En gros, avec la Mercedes EQA, ils font comme tous les autres constructeurs automobiles, l'autonomie dépendant du nombre de kWh, du poids et de la taille de la voiture. Cependant, dans le cadre de l'EQC, nous avons vu que les Allemands déploient avec pertinence l'électronique pour étendre cette autonomie jusqu'à la limite. La caméra frontale et le GPS aident le conducteur à conduire aussi efficacement que possible. Dans les descentes, par exemple, la voiture oblige doucement le conducteur à utiliser la gravité et à récupérer l'énergie autant que possible, et à maintenir la bonne vitesse pour entamer la prochaine montée avec le moins de perte possible. Rien qu'un éco-conducteur quelque peu agile ne puisse faire, bien sûr, mais tout le monde ne maîtrise pas ces principes.
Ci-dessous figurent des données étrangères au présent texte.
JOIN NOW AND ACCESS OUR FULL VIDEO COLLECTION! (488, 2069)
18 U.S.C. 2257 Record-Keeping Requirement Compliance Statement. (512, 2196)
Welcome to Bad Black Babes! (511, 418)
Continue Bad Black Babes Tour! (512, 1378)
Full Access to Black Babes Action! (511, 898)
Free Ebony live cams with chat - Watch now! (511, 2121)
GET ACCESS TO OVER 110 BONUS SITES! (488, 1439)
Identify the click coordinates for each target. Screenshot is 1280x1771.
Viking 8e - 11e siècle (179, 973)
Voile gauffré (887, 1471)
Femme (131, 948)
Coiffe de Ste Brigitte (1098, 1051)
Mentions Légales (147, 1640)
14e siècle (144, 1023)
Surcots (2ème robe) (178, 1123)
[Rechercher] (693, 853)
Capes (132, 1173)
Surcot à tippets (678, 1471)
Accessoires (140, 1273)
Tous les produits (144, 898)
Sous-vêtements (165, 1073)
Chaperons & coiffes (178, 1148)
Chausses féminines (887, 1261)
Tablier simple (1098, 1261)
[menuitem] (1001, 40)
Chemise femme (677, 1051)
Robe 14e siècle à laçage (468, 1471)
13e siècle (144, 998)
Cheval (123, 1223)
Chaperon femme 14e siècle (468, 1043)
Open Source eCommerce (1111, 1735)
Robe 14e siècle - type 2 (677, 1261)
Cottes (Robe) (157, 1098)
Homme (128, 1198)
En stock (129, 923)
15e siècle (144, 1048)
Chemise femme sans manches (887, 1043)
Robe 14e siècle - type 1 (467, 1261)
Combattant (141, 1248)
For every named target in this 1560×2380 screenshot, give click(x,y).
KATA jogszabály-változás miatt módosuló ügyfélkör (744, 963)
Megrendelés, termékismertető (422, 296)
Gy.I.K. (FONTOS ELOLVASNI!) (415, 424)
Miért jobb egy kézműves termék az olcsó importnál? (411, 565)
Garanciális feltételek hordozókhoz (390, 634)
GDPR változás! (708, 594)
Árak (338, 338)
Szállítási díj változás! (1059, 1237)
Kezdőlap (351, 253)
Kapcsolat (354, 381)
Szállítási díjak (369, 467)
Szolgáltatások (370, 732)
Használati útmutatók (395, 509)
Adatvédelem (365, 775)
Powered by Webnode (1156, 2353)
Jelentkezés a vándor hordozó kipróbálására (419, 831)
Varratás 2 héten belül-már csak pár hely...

La Mercedes EQA 250 se conduit avec la finesse que l'on connaît d'un VE. Le moteur délivre son couple de 375 Nm en silence et porte le SUV de 2 tonnes à 100 km/h en un peu moins de 9 s. Nous avons remarqué que le couple surpasse parfois la motricité du train avant, notamment avec les pneus hiver et le bitume mouillé. Malgré le poids, le confort de la suspension s'est avéré bon. Le fait que la batterie soit comme toujours installée en position basse et centrée, facilite bien sûr l'agilité. Mercedes a pris la peine d'isoler en plus tous les composants mécaniques, ce qui est nécessaire en l'absence de bruit de moteur pour camoufler les bruits de roulement et de conduite. De manière générale, c'est un ensemble agréable, exactement ce que l'on peut attendre de ce genre de voiture.

Verdict

Mercedes a opté pour une batterie relativement grande, certainement pour cette catégorie. Cela sert le rayon d'action, qui avec près de 400 km (en pratique) est plus que suffisant. Mais cela rend aussi la voiture lourde, ronge l'espace intérieur et fait grimper le prix. À environ 50.000 €, c'est le genre de voiture électrique qui va prospérer dans les flottes d'entreprises.